August 26, 2010
Fight
I’m so frusterated.
I want to scream, cry, yell, run until my lungs feel like their about to burst. I want to punch something. I want to be alone, I want my old life back. Happy? I said it. I’ve been thinking about it, wrestling with those thoughts, fighting these feelings but really?
This whole week has shown me that I’m not built for the real world yet. I’m just not. I can’t deal with stress, I’m overwhelmed. I’m tired, I’m sleepy. I’m hurting.
Bad news just keeps coming. My mom will be in the hospital longer then expected. Something is wrong with her bladder now. First it was her heart, then her blood, now her bladder. I don’t know what they will fix first. I’ll admit that I’m scared right now.
Back to my old life. I want my old life back. I’m tired of trying to keep up with being happy. It’s much easier to be sad and depressed. I’m not built for all this. I can’t deal with this stress. I was coping fine with finding a place to live. But my life for the past week has been Hospital -> nap in the hospital lobby during rest period -> hospital -> home -> restless sleep. I haven’t been eating. I have so much more to worry about like moving, and paying bills.

**Complete the following:**
1: In the entry titled "Fight," the writer admits to being scared. Using the reasons the entry itself gives, explain why.
2: According to the entry titled "Fight," where does the writer nap during the hospital's rest period?
3: Resume the entry titled "Fight" after its final sentence, keeping the writer's voice and concerns.

**Records:**
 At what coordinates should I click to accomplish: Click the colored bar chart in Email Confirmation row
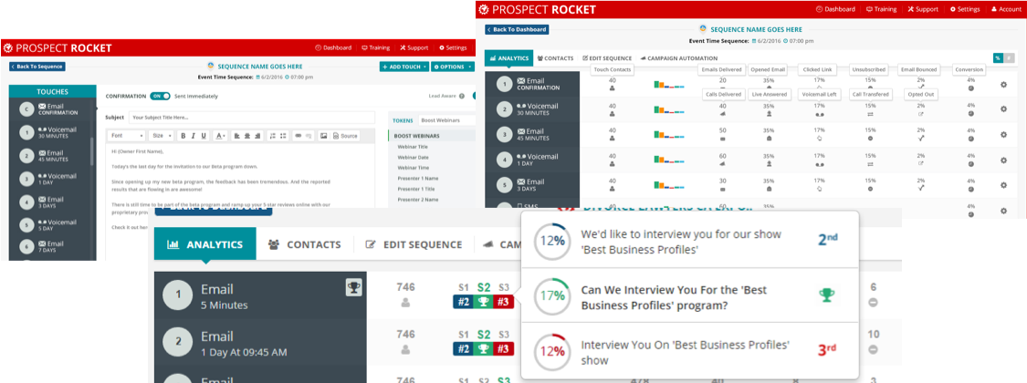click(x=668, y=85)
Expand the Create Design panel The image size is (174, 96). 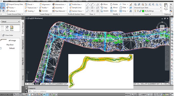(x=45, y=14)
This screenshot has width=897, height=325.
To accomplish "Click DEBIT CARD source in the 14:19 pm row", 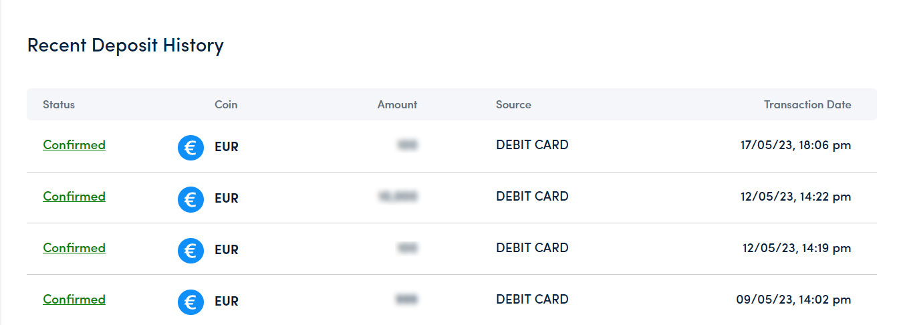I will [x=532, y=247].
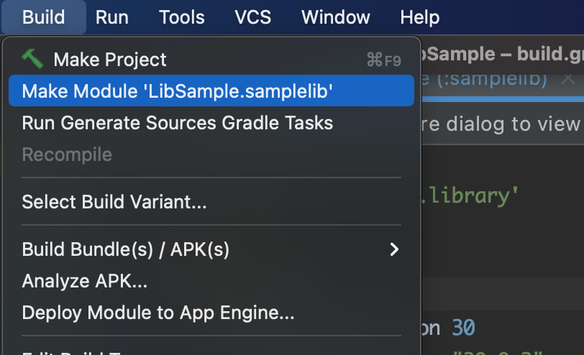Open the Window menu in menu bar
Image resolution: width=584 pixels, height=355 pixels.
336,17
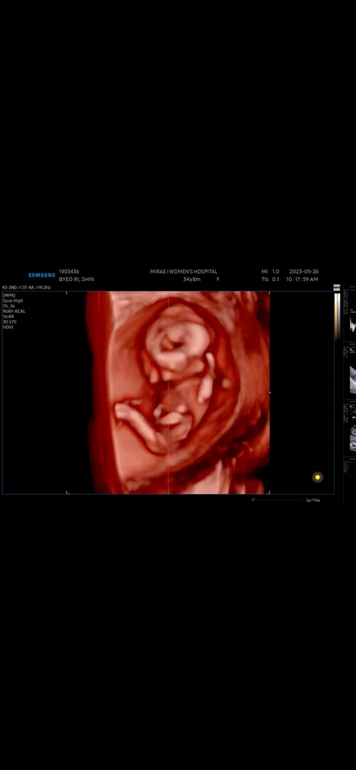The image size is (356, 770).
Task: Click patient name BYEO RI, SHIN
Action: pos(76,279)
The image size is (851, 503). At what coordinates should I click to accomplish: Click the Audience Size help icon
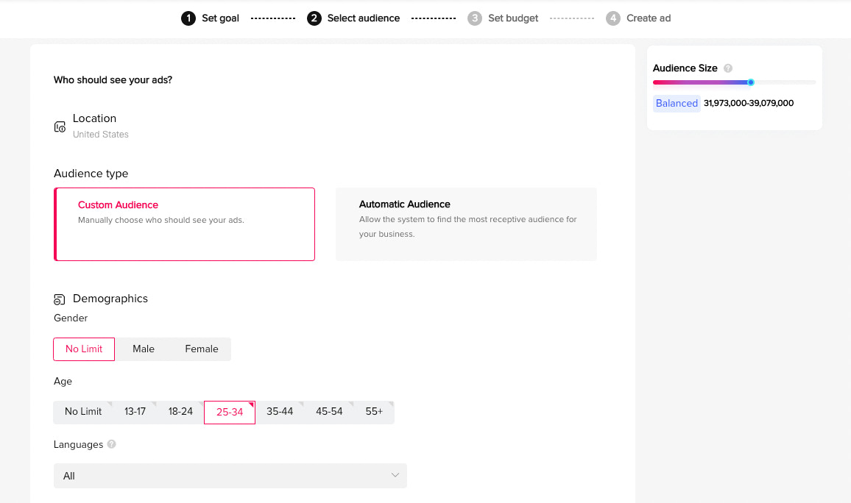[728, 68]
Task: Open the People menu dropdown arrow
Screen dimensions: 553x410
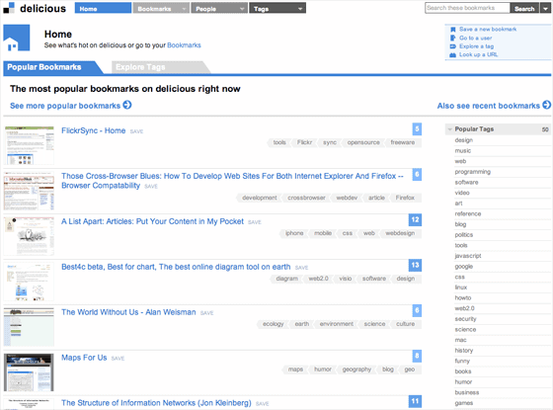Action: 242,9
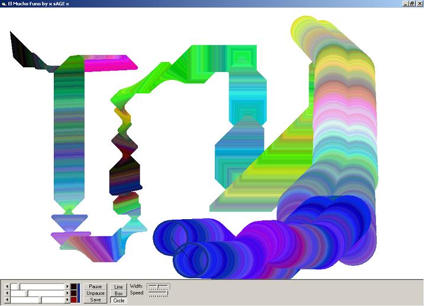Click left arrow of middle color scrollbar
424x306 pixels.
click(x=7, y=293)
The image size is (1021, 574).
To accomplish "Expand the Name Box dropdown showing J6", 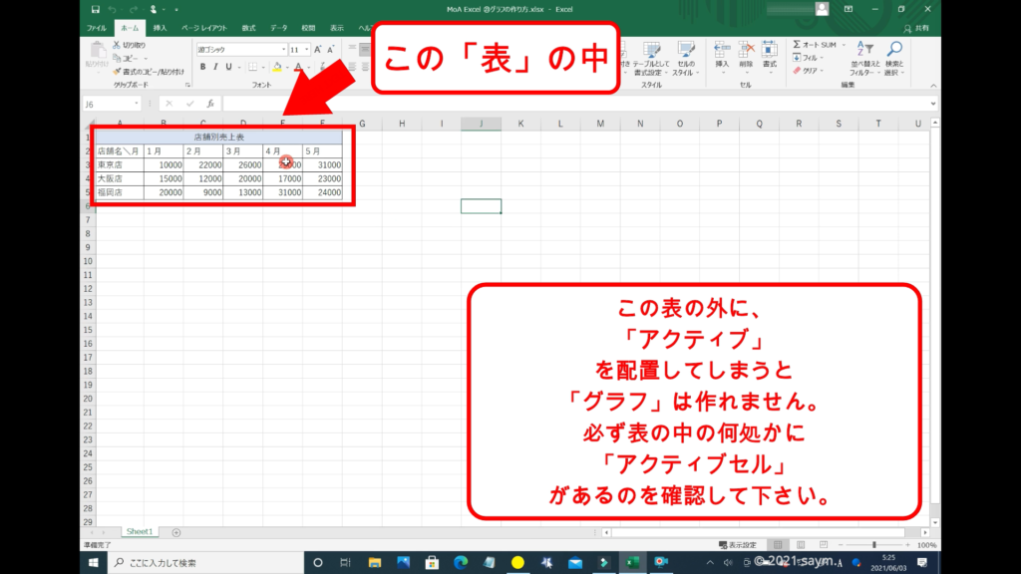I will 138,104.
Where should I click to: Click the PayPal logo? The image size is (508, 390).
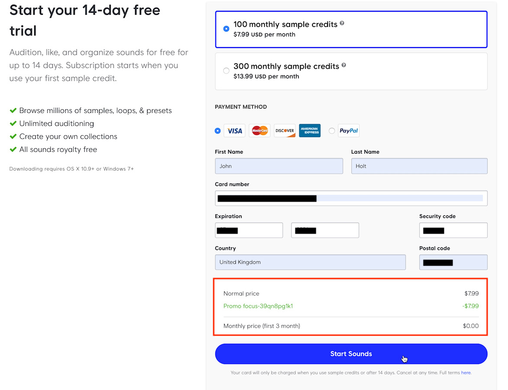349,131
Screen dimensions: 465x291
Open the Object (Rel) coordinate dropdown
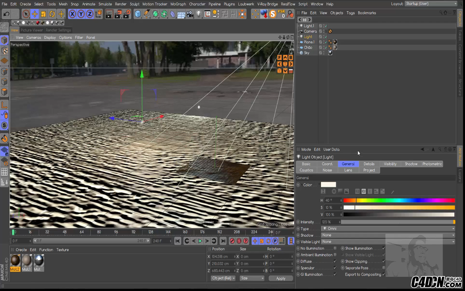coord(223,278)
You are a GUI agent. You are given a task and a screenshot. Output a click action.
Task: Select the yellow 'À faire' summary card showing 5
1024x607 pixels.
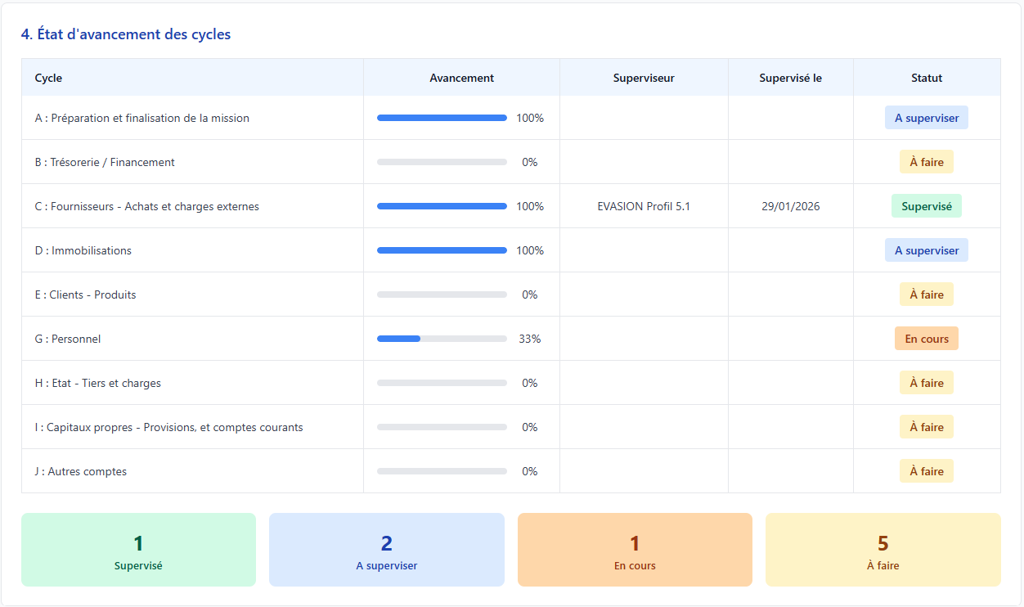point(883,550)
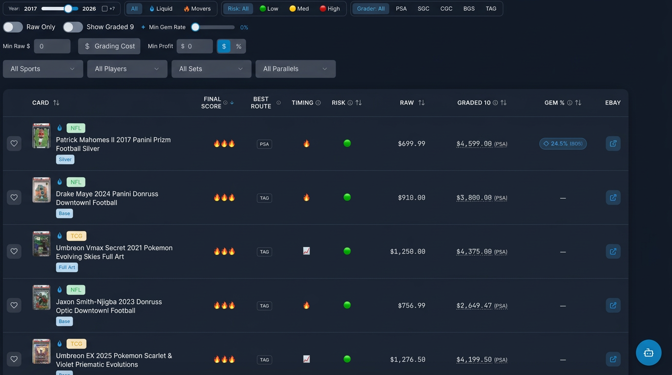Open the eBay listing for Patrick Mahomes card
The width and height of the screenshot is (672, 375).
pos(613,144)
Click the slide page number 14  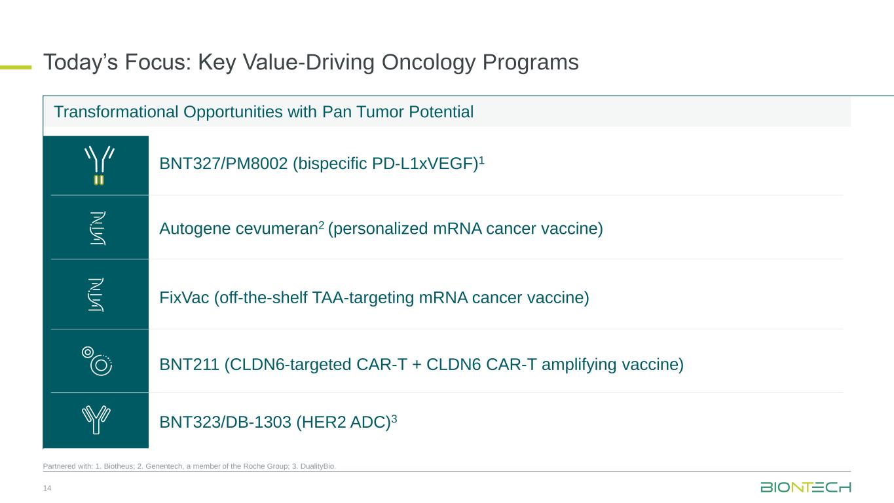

**Your written answers:**
1: The writer's mother will be in the hospital longer than expected because something is now wrong with her bladder. Her heart and then her blood were already problems, and the writer does not know which of these the doctors will treat first.

2: In the hospital lobby.

3:
On the plus side I did find an apartment today. I don’t like it, but its livable. Laurel was really worried with my moving back in with my mom as she thought I would be taking a step in the wrong direction. At this point, I don’t care. I got harped at because I didn’t want to move home. My nan managed to upset my mom again. Her heartrate was in the 90′s when that happend, nurse had to tell her to calm down.. I’m rambling, I’m sorry.
I tried to find a place to stay tonight because I couldnt bare staying in that house alone again. I was so close to that bottle of pills tonight. I was really fighting it til it got the point that I thought I should check into the hospital because my mental health is fragil right now and if I didn’t get out of there, I’m sure the pills would have won.
I’m staying with Jane for the night. Shes taking care of me and I’m truely thankful for that.
I’ll force food down and try to get some sleep, because I’m sure it will be a harder battle to fight tomorrow.